* **Exercise aim**:
Count lines with "help" below; give only the number.

*** Block opens ***

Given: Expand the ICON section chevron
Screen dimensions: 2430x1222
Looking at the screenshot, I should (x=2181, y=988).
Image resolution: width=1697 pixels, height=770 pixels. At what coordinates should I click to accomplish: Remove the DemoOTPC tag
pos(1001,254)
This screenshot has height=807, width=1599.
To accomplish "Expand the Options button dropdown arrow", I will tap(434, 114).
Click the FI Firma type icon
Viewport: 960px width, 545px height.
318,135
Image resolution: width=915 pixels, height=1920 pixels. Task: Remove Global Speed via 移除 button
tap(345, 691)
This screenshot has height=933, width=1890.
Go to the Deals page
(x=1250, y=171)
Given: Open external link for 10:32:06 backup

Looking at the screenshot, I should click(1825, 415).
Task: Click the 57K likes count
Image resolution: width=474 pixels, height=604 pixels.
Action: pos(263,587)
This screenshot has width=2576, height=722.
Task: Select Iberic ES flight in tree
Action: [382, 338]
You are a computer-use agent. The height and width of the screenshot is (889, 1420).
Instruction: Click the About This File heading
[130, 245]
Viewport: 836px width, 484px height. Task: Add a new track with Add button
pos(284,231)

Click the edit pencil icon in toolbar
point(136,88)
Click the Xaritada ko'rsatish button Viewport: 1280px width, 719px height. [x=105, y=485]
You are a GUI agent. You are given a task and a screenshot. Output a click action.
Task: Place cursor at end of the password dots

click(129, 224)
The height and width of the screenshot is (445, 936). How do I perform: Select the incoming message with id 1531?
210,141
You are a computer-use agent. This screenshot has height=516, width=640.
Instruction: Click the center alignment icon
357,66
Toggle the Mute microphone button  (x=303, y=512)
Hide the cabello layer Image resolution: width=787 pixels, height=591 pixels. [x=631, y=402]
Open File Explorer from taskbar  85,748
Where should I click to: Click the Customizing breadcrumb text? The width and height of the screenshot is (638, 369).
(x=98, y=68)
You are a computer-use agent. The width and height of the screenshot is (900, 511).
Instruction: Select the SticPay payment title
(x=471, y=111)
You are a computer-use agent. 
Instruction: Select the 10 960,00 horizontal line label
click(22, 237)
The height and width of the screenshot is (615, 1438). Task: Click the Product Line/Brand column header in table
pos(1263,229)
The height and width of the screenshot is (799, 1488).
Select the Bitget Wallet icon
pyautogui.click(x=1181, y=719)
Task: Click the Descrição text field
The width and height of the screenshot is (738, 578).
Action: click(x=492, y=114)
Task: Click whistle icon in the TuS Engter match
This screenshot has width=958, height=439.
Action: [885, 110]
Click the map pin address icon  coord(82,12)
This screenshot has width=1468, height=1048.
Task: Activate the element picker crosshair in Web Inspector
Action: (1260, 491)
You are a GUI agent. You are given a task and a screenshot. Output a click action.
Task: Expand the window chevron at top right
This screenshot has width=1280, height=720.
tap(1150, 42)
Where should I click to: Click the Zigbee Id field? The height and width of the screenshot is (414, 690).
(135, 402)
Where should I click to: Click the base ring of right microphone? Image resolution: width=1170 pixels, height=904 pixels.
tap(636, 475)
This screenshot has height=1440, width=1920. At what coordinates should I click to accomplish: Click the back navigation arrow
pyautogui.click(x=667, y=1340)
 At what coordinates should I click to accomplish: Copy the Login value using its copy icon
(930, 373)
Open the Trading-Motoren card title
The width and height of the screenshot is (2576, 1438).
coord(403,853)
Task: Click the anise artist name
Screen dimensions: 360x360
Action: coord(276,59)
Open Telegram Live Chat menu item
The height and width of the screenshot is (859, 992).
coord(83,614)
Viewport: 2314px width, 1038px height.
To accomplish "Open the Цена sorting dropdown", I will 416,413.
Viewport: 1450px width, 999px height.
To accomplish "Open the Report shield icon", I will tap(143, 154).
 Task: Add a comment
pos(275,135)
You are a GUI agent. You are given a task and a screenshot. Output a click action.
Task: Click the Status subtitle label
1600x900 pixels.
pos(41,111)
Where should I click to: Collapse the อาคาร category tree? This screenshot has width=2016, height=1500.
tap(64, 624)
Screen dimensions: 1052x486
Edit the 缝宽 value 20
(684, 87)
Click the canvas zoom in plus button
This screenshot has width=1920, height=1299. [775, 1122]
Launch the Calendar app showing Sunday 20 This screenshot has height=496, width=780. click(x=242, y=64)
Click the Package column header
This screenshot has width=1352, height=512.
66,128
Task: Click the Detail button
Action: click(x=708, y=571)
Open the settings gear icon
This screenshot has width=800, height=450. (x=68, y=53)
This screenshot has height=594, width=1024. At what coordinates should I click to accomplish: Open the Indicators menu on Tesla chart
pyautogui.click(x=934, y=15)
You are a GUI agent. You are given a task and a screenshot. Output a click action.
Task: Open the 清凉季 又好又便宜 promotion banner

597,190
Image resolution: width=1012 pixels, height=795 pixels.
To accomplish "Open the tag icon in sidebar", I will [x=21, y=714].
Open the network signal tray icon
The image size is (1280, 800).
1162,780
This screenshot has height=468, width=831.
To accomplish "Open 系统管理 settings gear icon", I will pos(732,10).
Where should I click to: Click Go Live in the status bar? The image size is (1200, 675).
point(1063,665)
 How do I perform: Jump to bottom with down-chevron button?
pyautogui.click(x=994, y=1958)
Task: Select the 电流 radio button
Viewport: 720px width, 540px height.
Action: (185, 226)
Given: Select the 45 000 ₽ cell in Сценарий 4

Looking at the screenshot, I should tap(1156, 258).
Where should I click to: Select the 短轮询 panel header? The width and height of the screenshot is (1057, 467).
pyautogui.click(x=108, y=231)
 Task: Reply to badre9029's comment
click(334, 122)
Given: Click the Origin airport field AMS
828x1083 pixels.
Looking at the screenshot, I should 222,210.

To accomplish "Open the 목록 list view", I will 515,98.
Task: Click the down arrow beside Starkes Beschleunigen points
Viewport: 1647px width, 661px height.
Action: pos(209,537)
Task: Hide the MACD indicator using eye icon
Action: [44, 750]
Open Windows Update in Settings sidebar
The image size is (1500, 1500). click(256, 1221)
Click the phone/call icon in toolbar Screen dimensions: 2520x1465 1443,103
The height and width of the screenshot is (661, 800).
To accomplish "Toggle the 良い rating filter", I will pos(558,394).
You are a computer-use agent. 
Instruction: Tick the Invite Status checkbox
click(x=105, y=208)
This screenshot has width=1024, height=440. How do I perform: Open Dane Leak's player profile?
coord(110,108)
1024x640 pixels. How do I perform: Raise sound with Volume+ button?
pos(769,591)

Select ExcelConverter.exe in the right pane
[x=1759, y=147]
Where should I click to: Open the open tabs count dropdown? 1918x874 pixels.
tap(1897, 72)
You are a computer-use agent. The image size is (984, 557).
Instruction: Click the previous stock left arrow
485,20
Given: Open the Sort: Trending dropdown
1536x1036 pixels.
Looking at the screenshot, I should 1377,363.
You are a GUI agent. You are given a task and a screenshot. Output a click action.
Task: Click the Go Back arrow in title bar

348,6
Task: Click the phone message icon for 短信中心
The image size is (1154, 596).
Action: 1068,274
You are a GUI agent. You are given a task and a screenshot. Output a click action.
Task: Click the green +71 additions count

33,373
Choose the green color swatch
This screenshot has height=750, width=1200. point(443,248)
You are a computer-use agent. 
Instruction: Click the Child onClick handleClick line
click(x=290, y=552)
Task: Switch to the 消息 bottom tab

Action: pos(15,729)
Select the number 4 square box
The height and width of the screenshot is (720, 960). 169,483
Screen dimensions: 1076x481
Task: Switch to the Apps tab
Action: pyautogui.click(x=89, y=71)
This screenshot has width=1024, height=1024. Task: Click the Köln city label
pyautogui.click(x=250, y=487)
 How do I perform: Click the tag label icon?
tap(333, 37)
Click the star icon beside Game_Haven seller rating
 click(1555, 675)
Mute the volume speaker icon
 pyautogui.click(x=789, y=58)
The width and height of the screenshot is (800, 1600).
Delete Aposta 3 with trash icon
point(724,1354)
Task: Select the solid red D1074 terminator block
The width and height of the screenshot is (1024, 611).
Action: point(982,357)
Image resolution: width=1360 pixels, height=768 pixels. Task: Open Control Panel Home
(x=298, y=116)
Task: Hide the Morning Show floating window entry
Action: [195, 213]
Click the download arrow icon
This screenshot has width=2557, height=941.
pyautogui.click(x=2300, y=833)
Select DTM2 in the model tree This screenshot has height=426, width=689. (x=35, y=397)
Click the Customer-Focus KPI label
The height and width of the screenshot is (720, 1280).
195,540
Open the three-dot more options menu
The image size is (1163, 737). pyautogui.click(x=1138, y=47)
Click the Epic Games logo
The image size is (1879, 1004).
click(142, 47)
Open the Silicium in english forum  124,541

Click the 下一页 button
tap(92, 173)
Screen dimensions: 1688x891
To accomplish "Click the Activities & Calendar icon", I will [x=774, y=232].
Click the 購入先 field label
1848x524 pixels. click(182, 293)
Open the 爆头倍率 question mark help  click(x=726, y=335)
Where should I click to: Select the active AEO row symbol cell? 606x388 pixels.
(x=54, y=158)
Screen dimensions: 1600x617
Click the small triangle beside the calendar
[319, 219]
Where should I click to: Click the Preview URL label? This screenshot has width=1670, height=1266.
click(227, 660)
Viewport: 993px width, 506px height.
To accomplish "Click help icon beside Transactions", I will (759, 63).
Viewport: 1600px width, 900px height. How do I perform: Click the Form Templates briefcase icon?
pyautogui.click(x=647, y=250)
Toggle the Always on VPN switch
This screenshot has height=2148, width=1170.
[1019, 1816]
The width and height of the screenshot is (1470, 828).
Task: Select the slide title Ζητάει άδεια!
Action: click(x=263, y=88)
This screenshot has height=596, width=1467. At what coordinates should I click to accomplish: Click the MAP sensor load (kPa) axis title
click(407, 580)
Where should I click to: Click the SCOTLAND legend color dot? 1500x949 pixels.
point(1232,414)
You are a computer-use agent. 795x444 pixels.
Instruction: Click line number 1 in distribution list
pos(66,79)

*** Block closes ***

* **Finished task**:
2